Extract provided:
=== Section Start ===

May I ask a Well Question as my Water Well Repair man is stumped. Our Well is a gusher. No water level issues. The Well Pump is working inconsistently.
For example, our 5,000 gallon Storage Tank will be half full and the Well Pump will not fill the tank. I turn the Well Pump off then ON right away and it works again. As I use the water in the tank it will pump just fine for days then, days later, I will check the tank.it is half full. I turn the Well pump on and off and it starts up again.
My Well repair man replaced the PUMP SAVER in the electrical box. Still having this issue. It did not resolve it. Our Well Pump is only 4.5 years old. We replaced the Float Value about 4 years ago. The Booster Pump is 4 years old. So everything is fairly new. We live in California in a mild climate. No snow, no freezing. Any thoughts/suggestions would be gratefully appreciated Y.A. 11/14/2014
Reply: not sure, but check the pressure control switch first - but you may have a well flow problem
A competent onsite inspection by an expert usually finds additional clues that would permit a more accurate, complete, and authoritative answer than we can give by email alone. You will find additional depth and detail in articles at our website.
That said I offer these comments: I was a bit baffled too, and I'm not sure what's going on. But I think an important key is your observation that switching the pump off and immediately back on seems to cure an intermittent problem.
From that I suspect a problem with the pressure control switch. The problem could be electrical, in the switch itself, or more likely in the pressure sensor component of the switch. If debris clogs the tiny opening that lets the switch sense water pressure the switch may not respond properly. Switching it on and off can be enough of a mechanical disturbance to get it running again.
Next time you see this problem, before turning power on and off, try just tapping on the pressure switch. Leave its cover on (shock hazards), just rap on the exterior of the box.

=== Section End ===

Record extracts:

=== Section Start ===

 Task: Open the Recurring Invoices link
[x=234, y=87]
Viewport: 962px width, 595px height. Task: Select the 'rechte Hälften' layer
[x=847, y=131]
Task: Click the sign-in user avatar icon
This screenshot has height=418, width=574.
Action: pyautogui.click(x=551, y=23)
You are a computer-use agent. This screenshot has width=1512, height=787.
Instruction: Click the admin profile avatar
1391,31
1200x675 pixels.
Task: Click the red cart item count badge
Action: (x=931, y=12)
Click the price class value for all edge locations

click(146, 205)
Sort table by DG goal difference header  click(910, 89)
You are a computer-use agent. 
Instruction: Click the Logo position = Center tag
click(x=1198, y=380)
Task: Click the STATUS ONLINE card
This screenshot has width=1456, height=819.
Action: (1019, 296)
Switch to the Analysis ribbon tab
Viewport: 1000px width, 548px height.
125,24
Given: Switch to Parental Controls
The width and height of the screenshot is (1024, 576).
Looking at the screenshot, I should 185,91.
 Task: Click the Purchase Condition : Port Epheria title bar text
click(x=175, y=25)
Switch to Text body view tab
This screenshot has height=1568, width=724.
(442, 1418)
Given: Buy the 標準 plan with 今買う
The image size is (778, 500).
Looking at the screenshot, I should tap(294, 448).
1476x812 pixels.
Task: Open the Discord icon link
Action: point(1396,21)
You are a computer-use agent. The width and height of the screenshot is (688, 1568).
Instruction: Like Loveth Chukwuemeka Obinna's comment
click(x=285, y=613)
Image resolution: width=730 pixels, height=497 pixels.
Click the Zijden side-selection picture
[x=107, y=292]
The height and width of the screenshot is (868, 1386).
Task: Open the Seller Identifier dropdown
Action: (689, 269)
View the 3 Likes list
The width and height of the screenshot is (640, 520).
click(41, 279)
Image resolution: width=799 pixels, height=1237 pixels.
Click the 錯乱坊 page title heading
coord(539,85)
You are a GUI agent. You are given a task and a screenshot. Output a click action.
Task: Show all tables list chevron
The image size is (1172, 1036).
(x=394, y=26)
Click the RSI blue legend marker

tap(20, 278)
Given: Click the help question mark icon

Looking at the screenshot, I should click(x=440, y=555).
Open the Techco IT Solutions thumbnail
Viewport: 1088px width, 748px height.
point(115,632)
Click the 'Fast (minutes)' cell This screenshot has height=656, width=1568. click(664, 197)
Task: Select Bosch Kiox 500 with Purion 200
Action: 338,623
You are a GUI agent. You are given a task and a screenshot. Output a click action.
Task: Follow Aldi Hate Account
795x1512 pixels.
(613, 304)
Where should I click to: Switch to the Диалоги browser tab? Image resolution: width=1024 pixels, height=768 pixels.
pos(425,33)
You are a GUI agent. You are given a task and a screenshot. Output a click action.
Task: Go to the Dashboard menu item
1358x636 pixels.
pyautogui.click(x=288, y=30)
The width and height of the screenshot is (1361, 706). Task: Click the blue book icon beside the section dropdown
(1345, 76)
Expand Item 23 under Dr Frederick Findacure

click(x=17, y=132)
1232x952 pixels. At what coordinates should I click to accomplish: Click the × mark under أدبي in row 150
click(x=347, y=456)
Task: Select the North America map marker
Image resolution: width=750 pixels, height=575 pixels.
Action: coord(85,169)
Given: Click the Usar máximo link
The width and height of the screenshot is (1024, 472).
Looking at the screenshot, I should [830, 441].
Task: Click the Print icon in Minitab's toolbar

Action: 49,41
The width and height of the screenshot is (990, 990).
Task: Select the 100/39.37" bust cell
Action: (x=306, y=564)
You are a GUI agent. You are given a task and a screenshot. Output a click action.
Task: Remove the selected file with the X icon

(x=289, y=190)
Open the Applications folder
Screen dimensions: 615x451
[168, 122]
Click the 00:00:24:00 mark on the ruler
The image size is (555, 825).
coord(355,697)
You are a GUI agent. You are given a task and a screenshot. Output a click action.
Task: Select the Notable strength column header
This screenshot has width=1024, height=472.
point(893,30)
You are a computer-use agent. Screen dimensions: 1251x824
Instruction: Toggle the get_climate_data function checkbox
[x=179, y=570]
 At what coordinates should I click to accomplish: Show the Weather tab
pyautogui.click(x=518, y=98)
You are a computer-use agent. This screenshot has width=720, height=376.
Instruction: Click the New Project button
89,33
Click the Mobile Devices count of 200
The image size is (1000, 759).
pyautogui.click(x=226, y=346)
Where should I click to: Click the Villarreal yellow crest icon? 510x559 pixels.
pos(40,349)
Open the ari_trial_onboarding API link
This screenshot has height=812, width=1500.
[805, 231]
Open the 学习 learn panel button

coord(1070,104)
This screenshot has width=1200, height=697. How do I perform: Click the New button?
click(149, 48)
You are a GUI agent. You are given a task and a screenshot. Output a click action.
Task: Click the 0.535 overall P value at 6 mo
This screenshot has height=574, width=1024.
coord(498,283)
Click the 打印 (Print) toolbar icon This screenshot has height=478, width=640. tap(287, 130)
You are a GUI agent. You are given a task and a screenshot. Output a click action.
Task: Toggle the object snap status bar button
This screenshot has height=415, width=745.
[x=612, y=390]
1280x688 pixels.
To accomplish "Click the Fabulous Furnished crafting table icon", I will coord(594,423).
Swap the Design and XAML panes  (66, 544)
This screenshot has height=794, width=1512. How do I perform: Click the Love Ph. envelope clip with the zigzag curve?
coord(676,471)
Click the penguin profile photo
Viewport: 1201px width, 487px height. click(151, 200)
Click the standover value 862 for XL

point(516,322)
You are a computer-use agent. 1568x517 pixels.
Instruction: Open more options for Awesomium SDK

=== Section End ===

Required action 1:
Please print the well pump exchange above word for word, everything from "My Well repair" down to "at our website.".
Required action 2:
Answer these questions from the well pump exchange above:
(a) What is the capacity of the storage tank?
(b) How old is the well pump?
(c) What does the reply say to try, before turning power off and on, the next time the problem appears?

Response box 1:
My Well repair man replaced the PUMP SAVER in the electrical box. Still having this issue. It did not resolve it. Our Well Pump is only 4.5 years old. We replaced the Float Value about 4 years ago. The Booster Pump is 4 years old. So everything is fairly new. We live in California in a mild climate. No snow, no freezing. Any thoughts/suggestions would be gratefully appreciated Y.A. 11/14/2014
Reply: not sure, but check the pressure control switch first - but you may have a well flow problem
A competent onsite inspection by an expert usually finds additional clues that would permit a more accurate, complete, and authoritative answer than we can give by email alone. You will find additional depth and detail in articles at our website.

Response box 2:
(a) 5,000 gallons.
(b) 4.5 years.
(c) Tapping on the pressure switch, rapping on the outside of its box with the cover left on.